Au moment de débuter la rédaction de cet article, le mercredi 21 avril 2021, le site web de Boursorama Banque n’était pourtant pas à jour. La page consacrée à la modification du nom dans la FAQ du site précisait toujours que, dans le cas d’un changement de nom dans le cadre d’un divorce, un « justificatif [serait] à fournir ». Même chose pour le formulaire en ligne dédié au changement de nom, qui demandait toujours le téléchargement d’un jugement de divorce pour finaliser la demande.

La communication de Boursorama nous a finalement informé, le jeudi 22 avril 2021, de la mise à jour effective de ces pages.

Le poids de « la coutume et des usages »

Boursorama Banque n’est toutefois pas la seule banque concernée par ce type d’incohérence entre la procédure prévue sur le papier et la réalité de son application sur le terrain. Le message de Chloé Urvoas sur Facebook a généré un grand nombre de réponses : des messages de soutien, mais aussi des témoignages d’internautes ayant subi le même type de mésaventures de la part d’administrations, de services publics ou d’autres banques. Parmi les enseignes citées, BNP Paribas, la Société Générale, le Crédit Agricole, LCL, BRED Banque Populaire…

Nous avons donc contacté les principales banques françaises, traditionnelles et en ligne (1) pour connaître leurs pratiques en la matière. Toutes celles qui ont accepté de nous répondre nous ont assuré que le passage du nom d’usage au nom de famille était possible sans justificatif autre qu’une pièce d’identité en cours de validité où figure ce nom de famille. Une pièce dont les banques disposent déjà, en général, avec la copie de la carte nationale d’identité nécessairement fournie à l’ouverture du compte.

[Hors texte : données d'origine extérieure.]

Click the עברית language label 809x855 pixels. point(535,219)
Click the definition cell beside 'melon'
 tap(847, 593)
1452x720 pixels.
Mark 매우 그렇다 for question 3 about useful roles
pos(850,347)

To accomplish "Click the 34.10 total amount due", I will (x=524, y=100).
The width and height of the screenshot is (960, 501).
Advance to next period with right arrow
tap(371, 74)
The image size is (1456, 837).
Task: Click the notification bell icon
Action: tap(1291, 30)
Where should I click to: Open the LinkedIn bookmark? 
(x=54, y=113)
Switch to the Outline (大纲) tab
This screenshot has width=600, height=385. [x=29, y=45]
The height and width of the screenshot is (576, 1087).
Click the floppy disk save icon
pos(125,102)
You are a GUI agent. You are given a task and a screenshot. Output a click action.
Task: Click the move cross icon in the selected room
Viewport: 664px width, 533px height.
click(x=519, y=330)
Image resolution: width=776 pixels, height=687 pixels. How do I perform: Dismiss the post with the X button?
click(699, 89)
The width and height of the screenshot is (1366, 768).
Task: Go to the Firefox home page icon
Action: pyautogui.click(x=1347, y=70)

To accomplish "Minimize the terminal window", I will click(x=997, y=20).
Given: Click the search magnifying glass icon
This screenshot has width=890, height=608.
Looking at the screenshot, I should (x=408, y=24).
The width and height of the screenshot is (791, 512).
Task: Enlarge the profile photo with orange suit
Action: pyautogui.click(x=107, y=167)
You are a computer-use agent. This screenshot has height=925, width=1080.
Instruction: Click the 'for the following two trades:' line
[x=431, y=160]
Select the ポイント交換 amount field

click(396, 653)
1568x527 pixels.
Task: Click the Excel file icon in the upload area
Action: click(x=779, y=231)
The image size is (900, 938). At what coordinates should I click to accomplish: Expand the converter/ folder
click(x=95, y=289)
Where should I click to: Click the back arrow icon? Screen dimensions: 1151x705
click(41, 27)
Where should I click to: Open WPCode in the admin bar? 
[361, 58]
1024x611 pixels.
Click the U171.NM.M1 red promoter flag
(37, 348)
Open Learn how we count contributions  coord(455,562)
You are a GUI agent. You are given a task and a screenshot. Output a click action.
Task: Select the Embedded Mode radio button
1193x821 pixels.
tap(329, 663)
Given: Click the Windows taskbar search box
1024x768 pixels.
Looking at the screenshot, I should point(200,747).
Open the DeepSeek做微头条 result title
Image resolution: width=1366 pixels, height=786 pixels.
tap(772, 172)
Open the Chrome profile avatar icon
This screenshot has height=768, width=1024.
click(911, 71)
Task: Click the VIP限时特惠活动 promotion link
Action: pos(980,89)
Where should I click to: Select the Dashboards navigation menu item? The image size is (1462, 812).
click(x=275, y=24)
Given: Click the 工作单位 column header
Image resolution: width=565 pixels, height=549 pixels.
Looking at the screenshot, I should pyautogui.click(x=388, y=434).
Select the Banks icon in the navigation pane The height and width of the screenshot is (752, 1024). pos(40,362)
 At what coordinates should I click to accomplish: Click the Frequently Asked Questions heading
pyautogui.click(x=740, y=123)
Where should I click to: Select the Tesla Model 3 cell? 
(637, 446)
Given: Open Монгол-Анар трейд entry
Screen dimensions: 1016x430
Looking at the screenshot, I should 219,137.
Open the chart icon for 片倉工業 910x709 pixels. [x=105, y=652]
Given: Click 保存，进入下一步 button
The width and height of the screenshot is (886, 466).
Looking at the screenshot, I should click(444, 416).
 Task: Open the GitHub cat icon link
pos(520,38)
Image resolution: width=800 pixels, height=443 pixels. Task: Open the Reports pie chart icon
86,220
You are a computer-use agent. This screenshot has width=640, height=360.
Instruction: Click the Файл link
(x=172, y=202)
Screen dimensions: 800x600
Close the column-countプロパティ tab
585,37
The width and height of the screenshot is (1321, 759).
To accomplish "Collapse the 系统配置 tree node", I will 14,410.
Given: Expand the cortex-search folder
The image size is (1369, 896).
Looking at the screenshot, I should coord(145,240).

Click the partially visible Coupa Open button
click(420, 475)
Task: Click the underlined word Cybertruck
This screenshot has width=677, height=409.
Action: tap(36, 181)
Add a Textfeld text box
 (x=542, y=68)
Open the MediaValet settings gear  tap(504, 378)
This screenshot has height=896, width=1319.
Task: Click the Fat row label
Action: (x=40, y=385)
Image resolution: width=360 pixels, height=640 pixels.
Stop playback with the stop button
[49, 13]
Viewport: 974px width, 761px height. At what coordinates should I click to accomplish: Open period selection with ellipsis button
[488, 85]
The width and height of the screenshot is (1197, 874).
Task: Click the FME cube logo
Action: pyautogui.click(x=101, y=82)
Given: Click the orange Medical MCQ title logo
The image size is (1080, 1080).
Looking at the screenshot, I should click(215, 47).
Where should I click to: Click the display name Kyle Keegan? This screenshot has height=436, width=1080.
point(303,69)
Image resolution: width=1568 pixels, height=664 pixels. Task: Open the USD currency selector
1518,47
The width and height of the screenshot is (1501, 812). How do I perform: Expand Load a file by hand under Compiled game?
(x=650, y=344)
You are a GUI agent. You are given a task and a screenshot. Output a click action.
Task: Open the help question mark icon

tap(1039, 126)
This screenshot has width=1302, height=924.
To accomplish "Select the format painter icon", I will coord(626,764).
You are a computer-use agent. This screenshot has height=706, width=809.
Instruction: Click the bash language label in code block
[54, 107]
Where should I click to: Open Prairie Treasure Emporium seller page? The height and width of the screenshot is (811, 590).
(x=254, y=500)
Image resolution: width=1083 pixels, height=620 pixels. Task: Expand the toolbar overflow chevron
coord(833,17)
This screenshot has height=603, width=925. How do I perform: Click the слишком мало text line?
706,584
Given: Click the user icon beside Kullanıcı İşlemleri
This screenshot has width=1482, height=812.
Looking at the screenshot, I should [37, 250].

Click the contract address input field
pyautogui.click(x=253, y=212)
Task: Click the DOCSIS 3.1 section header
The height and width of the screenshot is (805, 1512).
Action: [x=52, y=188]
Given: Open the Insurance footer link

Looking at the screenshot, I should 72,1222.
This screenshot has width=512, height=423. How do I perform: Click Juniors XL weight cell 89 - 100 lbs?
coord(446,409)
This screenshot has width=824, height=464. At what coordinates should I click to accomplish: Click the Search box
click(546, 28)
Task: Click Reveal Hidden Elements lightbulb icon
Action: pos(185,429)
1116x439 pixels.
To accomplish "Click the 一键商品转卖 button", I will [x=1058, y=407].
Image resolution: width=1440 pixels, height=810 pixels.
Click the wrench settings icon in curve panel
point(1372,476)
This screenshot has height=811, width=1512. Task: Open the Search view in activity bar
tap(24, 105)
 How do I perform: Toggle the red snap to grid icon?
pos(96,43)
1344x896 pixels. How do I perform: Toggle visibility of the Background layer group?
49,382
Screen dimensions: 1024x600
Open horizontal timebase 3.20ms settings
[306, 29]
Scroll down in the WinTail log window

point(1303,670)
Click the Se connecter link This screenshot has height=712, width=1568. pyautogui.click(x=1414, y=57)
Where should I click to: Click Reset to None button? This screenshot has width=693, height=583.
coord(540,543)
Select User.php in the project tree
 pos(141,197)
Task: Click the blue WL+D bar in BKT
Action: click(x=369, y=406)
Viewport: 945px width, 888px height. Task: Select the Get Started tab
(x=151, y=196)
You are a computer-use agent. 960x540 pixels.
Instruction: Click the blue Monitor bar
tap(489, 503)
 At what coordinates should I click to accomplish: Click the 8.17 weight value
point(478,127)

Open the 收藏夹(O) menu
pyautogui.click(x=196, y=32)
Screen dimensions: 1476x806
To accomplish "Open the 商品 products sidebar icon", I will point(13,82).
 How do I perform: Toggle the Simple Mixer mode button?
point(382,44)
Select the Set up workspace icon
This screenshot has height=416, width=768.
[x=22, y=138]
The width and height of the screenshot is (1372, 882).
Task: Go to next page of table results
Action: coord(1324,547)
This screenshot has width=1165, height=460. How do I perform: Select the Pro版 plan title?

Le Crédit Agricole, plus transparent sur le sujet que ses concurrents, le reconnaît toutefois : certaines habitudes ont la vie dure. « (…) La coutume et les usages ont ancré dans les modalités opérationnelles une saisie quasi systématique du nom d’usage pour les femmes mariées à des hommes (...) », écrit la communication de la banque verte. Le choix majoritaire reste en effet « de porter à titre d’usage le nom de son conjoint durant le mariage ». La banque observe « cependant depuis quelques années, une légère évolution dans le sens inverse ». Les demandes de retour au nom de famille, elles, restent rares, ce qui pourrait expliquer la méconnaissance de certains conseillers sur les procédures à suivre.

A consulter : notre classement des banques les moins chères

(1) BNP Paribas, Crédit Agricole, le Crédit Mutuel Alliance Fédérale, La Banque Postale, LCL, la Société Générale, Boursorama Banque, Fortuneo, Monabanq ont accepté de répondre à nos questions. La Banque Populaire, la Caisse d’Epargne, le Crédit Mutuel Arkéa, BforBank, ING n’ont pas donné suite.